When a line below contains the string "днес", show that line.

▶ **MATERIAL FOR THIS EXERCISE**:
▼
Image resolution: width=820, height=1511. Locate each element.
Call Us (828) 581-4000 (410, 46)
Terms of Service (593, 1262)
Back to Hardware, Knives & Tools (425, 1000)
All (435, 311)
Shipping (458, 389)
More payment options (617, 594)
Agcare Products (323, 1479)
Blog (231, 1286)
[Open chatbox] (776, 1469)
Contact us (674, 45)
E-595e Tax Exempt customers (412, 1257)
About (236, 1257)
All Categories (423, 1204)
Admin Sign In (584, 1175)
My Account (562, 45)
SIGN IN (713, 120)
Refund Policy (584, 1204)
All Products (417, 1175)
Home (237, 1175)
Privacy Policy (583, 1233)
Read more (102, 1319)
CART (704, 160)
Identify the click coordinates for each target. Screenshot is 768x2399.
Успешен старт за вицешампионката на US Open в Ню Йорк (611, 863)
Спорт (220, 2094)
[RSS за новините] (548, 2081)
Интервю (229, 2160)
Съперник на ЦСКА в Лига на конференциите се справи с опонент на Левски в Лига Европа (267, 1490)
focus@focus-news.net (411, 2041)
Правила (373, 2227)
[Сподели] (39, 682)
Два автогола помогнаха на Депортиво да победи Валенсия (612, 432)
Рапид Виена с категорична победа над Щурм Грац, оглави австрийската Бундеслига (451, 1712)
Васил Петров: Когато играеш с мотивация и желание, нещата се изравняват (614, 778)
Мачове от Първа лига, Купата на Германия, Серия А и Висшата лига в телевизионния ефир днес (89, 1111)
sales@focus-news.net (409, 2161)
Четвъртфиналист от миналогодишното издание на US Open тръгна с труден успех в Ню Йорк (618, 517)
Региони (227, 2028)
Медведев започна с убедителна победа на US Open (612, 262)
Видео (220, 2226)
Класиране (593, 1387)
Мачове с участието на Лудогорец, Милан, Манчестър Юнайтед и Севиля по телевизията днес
▲
▶ **COMPLETED EXERCISE**:
Мачове от Първа лига, Купата на Германия, Серия А и Висшата лига в телевизионния ефир днес (89, 1111)
Мачове с участието на Лудогорец, Милан, Манчестър Юнайтед и Севиля по телевизията днес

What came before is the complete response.